▸ **任務要求**:
A – 判斷以下三項說法是否與下面的節選相符，逐項回答「是」或「否」，並原樣引用節選中起決定作用的字句：(i) 程序假設腳本文件的頭12個字節都是特征碼；(ii) 創建UTF-16LE輸出流時，系統自動寫入了BOM；(iii) 遇到連續3個00後讀入的那個字節，須落在0x80到0x88的範圍內。
B – 請把下面節選中以「不不，再怎麼說」開頭的整段改寫成簡短的條列，保留主要事實。

▸ **節選**:
★ ★ ★ ★ ★ ★ ★

這段代碼本身沒什麼稀奇，只有第57行到62行的內容有點詭異：居然把變量賦值給自己了？

不不，再怎麼說我也不可能犯這種錯誤。這其實是C# 3.0裡的一個有趣語法，initializer。可以通過 initializer，在使用new關鍵字構造新實例的時候指定其中一些字段的值；等號左邊的是字段名，右邊則是字面量或者變量名（或者表達式）。編譯器能夠正確識別出看似是同名字的token之間的區別，因而能夠正確賦值。好吧我承認這不是好的編程習慣，大家看到了千萬不要學，要引以為戒……

另外，那個if裡一大堆對currentByte的判斷後來也重構到外面一個單獨的MatchOpcode()方法裡去了。像上面這樣寫實在太惡心……也要引以為戒哦

雖然沒什麼稀奇，還是說下這個文件裡的流程：

1、檢查作為參數文件是否存在，並且是否後綴為tkn。檢查不通過則退出程序。

2、獲取一個Shift-JIS和一個UTF-16LE字符集的Encoding實例，並使用它們創建Shift-JIS的輸入流和 UTF-16LE的輸出流。

3、校驗腳本文件的特征碼（signature）。這裡假設頭12個字節都是特征碼。

4、校驗成功後，給輸出流寫出一個字節序標記（BOM，Byte Order Mark）。這本來應該不需要手工做的，但我一直沒弄清楚為什麼我明明在創建utf16le時指定要BOM系統卻不幫我自動做……

5、創建一個隊列來記錄最近的三個字節。使用一個變量（lastOpcode）來記錄最近的第四個字節。

6、掃描文件直到遇到文件結束。如果遇到了連續的3個00，則讀入其後的一個字節，並判斷是否在 [0x80, 0x88]的范圍內；滿足的話則讀入一個C string並輸出記錄。

7、程序結束。

於是我得到了更新版的記錄：

（格式與前面相同）

Java代碼

0x15 0xC 0x85 #
0x1C 0xC 0x81 base_path
0x2B 0xC 0x83 ../
0x34 0x16 0x85 #
0x3B 0x16 0x81 include
0x48 0x16 0x83 Script/BaseInstruction.txt
0x68 0x20 0x81 motion
0x74 0x20 0x81 Main

於是我恍然大悟：那“奇怪的數字”居然是腳本源文件行號！而被認為是操作碼或者類型的那個字節，則用於指定後面字符串的類型：可以是符號、十進制數字、十六進制數字、標識符、字符串、符號等。

★ ★ ★ ★ ★ ★ ★

▸ **原始資料**:
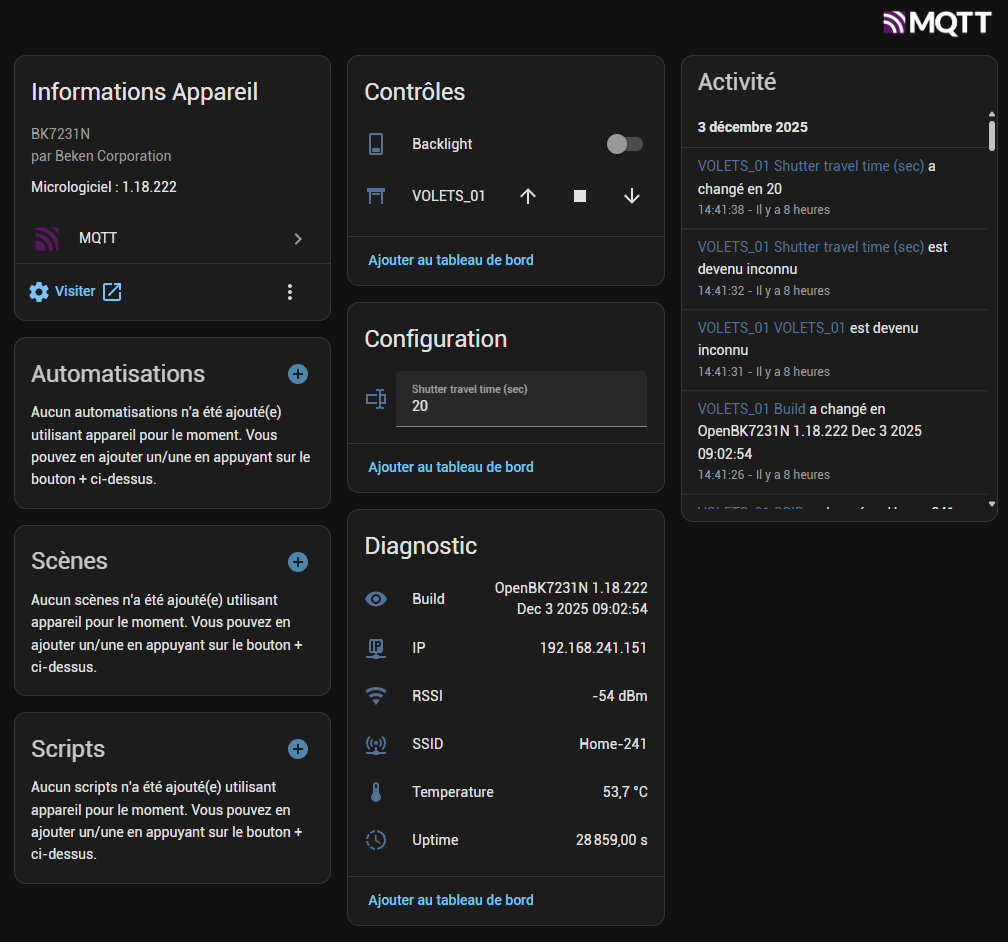This screenshot has height=942, width=1008.
Task: Open the Build diagnostic entity row
Action: tap(506, 599)
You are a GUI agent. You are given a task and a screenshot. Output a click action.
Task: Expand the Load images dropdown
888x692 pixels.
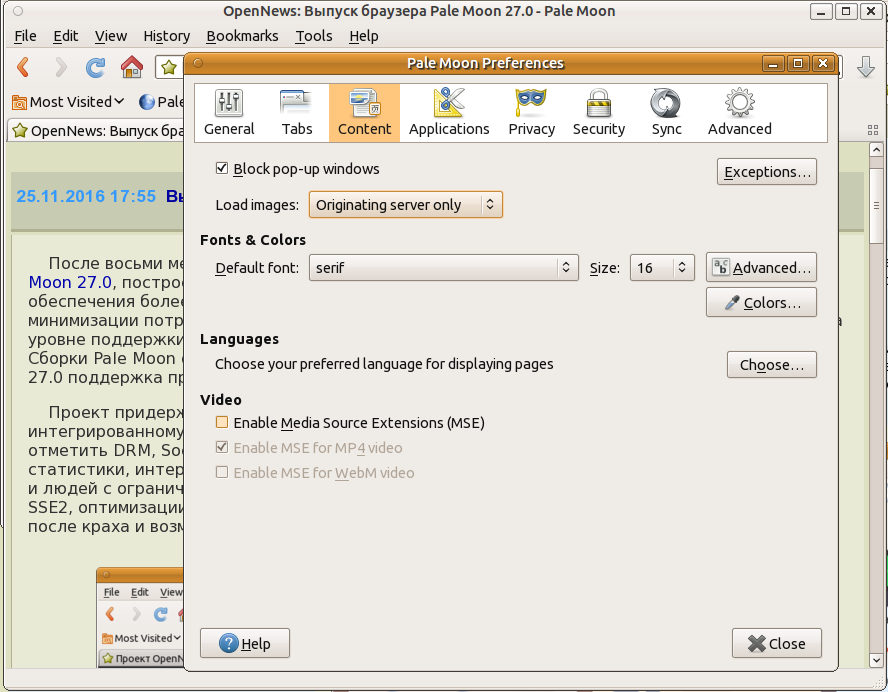coord(405,205)
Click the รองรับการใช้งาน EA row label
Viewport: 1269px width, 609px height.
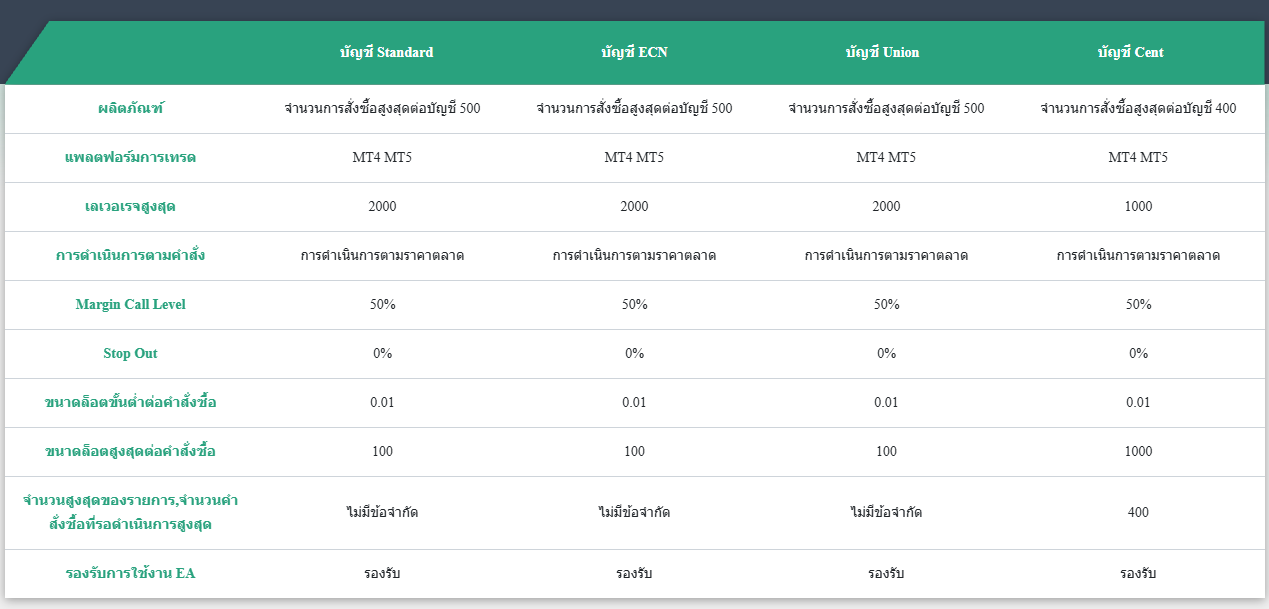(130, 574)
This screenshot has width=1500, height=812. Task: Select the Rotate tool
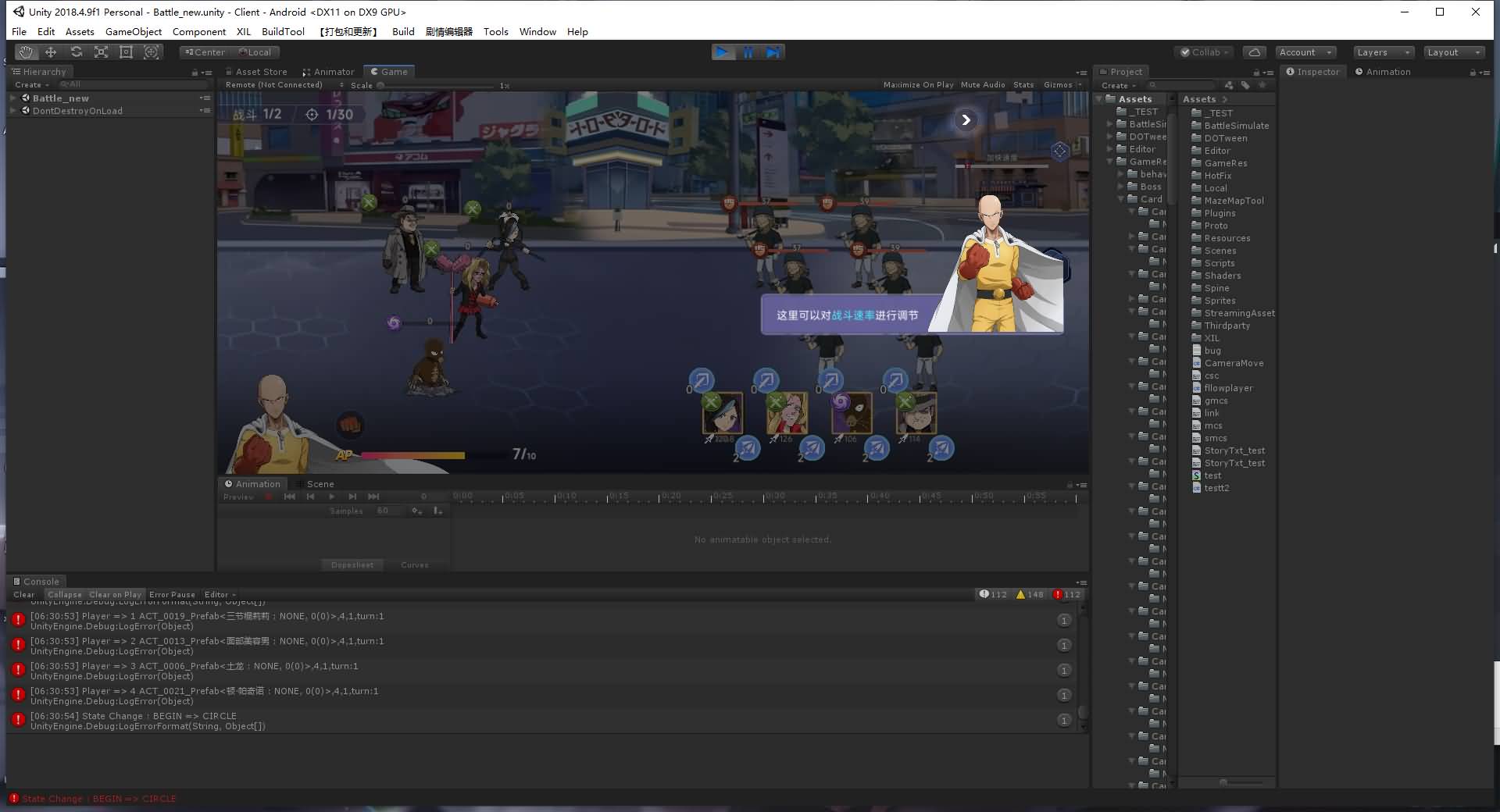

★ ★ ★ ★ ★ ★ ★

▸ **逐項輸出**:
A –
(i) 是。「這裡假設頭12個字節都是特征碼。」
(ii) 否。「我明明在創建utf16le時指定要BOM系統卻不幫我自動做」
(iii) 是。「判斷是否在 [0x80, 0x88]的范圍內」

B –
- 這並非錯誤，而是C# 3.0中的initializer語法。
- 用new關鍵字構造新實例時，可藉initializer指定部分字段的值。
- 等號左邊是字段名，右邊是字面量、變量名或表達式。
- 編譯器能區分看似同名的token，因此能正確賦值。
- 作者承認這不是好的編程習慣，提醒大家不要效仿。